Quoted passage:
******

[755] See Hist. Brit. Foss. Mam. p. 184, &c.; Quart. Journ. Geol. Soc. vol. iv. p. 42; and Petrif. p. 357.
FOSSIL MARSUPIALIA.
VI. Fossil Marsupialia.[756]—That the remains of an extinct species of gigantic Kangaroo should be found in the fissures of the rocks and in the caverns of Australia, a country in which marsupial animals are the principal existing mammalia, is a fact that will not excite much surprise; but that beings of this remarkable type of organization should ever have inhabited the countries situated in the latitude of the European continent and of Great Britain, would never have been suspected, but for the researches of the geologist. The fossil remains of this class discovered in Australia[757] occur in the pleistocene deposits of Darling Downs, Melbourne, &c. and in fissures and caves in the limestone of Wellington Valley, imbedded in red ochreous loam, and are often incrusted by stalactitic concretions. One of the species exceeds the largest existing Kangaroo, and its bones are associated with those of the Wombat, and other marsupial animals (Ly. p. 155).
[756] Marsupialia; animals that carry their young in a pouch (marsupium), as the Kangaroo.
[757] Rep. Brit. Assoc. 1844, p. 223.
A species of Didelphys (Opossum) has been discovered in the gypseous limestone of Montmartre, and is figured and described by Cuvier (Oss. Foss. vol. iii. pl. lxxi.; see also Brit. Foss. Mam. p. 76). It consists of a considerable part of the skeleton of a small animal, imbedded in gypsum; the block containing the specimen has been split asunder, and some of the bones are attached to the surface of one moiety, and the remainder to the other. From the character of the jaws and teeth, Cuvier pronounced that the animal was related to the Opossum, and confidently predicted that the two peculiar bones which support the pouch in these animals would be found attached to the fore-part of the pelvis; accordingly he chiselled away the stone, and disclosed these marsupial bones; thus proving the truth of those laws of correlation of structure, which he was the first to enunciate and establish. But as there are true marsupials in which the ossa marsupialia are merely rudimentary, for example, in the Dog-headed Opossum, or "Hyæna" of the Tasmanian colonists (Thylacinus Harrisii), in which they are merely two small, oblong, flattened fibro-cartilages, imbedded in the internal pillars of the abdominal rings, and are only six lines long and three or four lines broad,—it follows that in a fossil state the pelvis of a true marsupial animal may be destitute of those appendages which are commonly supposed to be an essential character of the marsupial skeleton. Thus the fossil pelvis of the Thylacinus, had that species been long ago, as it is soon likely to be, extinct, would not have afforded the certain evidence of its marsupial character to which Cuvier triumphantly appealed in demonstration of the Didelphys of the gypsum quarries of Montmartre; yet the Thylacinus would not therefore have been less essentially a marsupial animal.[758]
[758] See Prof. Owen, Zoological Society’s Proceedings, Dec. 1844.
FOSSIL MAMMALIA.
In the Eocene sand at Kyson, near Woodbridge, in Suffolk, among other mammalian remains (Ly. p. 203), Mr. Colchester, of Ipswich, whose researches have been rewarded by many interesting fossils, found a fragment of the jaw, with one premolar tooth having two fangs, of a small animal (Didelphys Colchesteri, Owen); and which Mr. Charlesworth (Curator of the Philosophical Institution of York) ascertained to belong to a marsupial animal allied to the Opossum.[759]

******

Data to examine:
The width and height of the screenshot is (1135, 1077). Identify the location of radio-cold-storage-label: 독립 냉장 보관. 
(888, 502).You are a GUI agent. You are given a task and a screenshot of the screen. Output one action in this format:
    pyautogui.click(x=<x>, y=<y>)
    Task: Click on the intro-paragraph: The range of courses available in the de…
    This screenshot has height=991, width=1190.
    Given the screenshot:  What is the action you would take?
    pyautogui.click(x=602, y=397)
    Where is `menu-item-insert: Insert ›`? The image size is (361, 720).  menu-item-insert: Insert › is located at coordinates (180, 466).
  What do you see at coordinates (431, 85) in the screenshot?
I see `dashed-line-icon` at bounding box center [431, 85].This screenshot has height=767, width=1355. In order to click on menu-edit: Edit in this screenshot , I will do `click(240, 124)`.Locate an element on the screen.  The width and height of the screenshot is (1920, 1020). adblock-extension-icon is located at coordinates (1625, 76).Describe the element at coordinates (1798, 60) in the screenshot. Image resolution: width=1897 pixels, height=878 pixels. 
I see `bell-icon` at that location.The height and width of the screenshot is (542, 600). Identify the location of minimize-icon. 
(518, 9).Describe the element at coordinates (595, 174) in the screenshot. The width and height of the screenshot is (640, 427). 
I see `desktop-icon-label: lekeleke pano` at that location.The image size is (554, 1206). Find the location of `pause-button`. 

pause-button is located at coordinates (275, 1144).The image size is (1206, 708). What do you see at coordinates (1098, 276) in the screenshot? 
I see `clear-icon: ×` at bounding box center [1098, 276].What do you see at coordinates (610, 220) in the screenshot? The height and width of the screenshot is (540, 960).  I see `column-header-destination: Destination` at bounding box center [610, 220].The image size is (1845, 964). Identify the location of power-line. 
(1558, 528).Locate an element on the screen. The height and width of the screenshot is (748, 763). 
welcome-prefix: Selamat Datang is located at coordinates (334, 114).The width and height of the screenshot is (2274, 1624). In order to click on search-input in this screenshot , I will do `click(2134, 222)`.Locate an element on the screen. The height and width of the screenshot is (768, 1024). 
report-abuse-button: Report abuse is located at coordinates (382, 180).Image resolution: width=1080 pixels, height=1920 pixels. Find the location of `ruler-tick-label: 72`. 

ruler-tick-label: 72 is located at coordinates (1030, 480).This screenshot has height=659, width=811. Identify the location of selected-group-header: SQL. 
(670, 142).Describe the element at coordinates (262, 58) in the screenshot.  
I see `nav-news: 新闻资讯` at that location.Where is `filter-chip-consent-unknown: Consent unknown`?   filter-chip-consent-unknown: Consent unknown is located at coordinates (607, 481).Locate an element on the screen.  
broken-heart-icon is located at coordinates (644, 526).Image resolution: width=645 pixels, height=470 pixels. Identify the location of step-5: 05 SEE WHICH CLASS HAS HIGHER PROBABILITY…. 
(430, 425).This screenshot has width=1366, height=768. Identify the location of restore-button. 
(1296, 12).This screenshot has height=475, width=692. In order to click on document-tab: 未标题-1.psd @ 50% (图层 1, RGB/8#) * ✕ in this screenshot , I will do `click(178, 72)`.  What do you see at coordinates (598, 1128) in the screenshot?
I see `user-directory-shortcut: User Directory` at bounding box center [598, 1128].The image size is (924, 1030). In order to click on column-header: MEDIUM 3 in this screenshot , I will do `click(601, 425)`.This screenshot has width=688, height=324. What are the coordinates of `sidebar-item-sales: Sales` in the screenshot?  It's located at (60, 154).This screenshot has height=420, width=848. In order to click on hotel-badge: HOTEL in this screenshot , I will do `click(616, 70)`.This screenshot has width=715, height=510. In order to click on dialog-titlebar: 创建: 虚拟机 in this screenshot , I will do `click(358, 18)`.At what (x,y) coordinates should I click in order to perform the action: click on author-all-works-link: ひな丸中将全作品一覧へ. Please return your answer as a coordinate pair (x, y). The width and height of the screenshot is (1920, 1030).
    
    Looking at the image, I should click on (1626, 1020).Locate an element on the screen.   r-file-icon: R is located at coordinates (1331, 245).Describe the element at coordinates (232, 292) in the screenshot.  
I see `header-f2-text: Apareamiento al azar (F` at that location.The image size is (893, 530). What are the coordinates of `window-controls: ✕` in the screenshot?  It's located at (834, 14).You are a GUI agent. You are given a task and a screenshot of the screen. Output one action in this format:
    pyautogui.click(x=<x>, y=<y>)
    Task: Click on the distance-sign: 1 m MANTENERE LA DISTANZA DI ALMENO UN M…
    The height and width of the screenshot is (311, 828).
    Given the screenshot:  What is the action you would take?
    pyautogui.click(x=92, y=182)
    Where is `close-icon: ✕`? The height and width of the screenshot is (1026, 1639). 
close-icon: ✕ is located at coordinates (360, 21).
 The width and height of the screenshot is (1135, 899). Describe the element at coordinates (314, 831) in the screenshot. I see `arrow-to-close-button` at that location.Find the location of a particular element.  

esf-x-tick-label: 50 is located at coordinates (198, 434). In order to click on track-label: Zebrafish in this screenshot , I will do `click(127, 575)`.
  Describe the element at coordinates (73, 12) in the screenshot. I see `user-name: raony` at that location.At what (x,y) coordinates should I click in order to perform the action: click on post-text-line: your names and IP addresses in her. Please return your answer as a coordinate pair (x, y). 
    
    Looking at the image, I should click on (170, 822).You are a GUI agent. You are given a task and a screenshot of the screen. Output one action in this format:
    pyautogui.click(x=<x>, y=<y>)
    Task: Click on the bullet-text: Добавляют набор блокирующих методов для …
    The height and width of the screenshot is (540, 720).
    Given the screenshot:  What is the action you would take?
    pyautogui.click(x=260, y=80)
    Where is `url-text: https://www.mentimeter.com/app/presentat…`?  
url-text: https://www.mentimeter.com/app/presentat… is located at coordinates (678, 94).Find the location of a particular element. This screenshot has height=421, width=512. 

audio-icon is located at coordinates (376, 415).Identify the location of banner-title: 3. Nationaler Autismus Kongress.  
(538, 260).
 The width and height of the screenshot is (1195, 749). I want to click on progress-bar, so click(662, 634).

******

Task statement:
Name every person mentioned in the passage on fossil marsupials.

Expected answer:
Cuvier, Owen, Mr. Colchester, and Mr. Charlesworth.